Also, with regards to using superpro in the front bush - there's anecdotal evidence that in fact the powerflex variant "feels better" - whereas the superpro "last longer" (the powerflex still outlasting standard rubber bushes of course). So for normal road driving, as opposed to track day driving, the powerflex may be more suitable. I'll be selling that bush too.

Typically, in fact, the defcon "setups" use the OEM rubber bushes in the front and rear positions - reserving poly (and delrin) bushes for more "race performance" setups ..


----------



## Kprincess (Aug 19, 2012)

What defcons?.

Does it matter which ones or can someone point me in the right direction please?.


----------



## Skeee (Jun 9, 2009)

Kprincess said:


> What defcons?.
> 
> Does it matter which ones or can *someone point me in the right direction please*?.

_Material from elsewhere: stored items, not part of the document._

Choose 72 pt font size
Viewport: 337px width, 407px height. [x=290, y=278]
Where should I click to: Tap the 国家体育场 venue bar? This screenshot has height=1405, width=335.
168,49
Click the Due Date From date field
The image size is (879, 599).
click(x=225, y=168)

Sink or oven you pick! :lol:


----------



## Skeee (Jun 9, 2009)




----------



## cookbot (Apr 19, 2011)

Sorry abou the delay, although they're being made now, so not too long to go.


----------



## Kprincess (Aug 19, 2012)

Skeee said:


> Kprincess said:
> 
> 
> > What defcons?.
> ...


Oi you!!! don't you get smart as my BB BAT is close by :twisted: :wink:

And hiding wont help as I will find you [smiley=baby.gif]


----------



## Kprincess (Aug 19, 2012)

cookbot said:


> Sorry abou the delay, although they're being made now, so not too long to go.


Are they coming along  hope they work or may have to buy some of those pflex ones.


----------



## cookbot (Apr 19, 2011)

Right, a little update. They're back from the machine shop (they took forever!) and are going to the anodisers on Monday. Should be couple of days for that and I'll be collecting them on Friday.


----------



## Kprincess (Aug 19, 2012)

cookbot said:


> Right, a little update. They're back from the machine shop (they took forever!) and are going to the anodisers on Monday. Should be couple of days for that and I'll be collecting them on Friday.


Pictures cookie ?

btw are they dangerous? will they pop out whilst pushing 140mph down tracks :?: safety first and foremost ...


----------



## cookbot (Apr 19, 2011)

I'll bang some pics up when they're back as I'm away from home at the moment.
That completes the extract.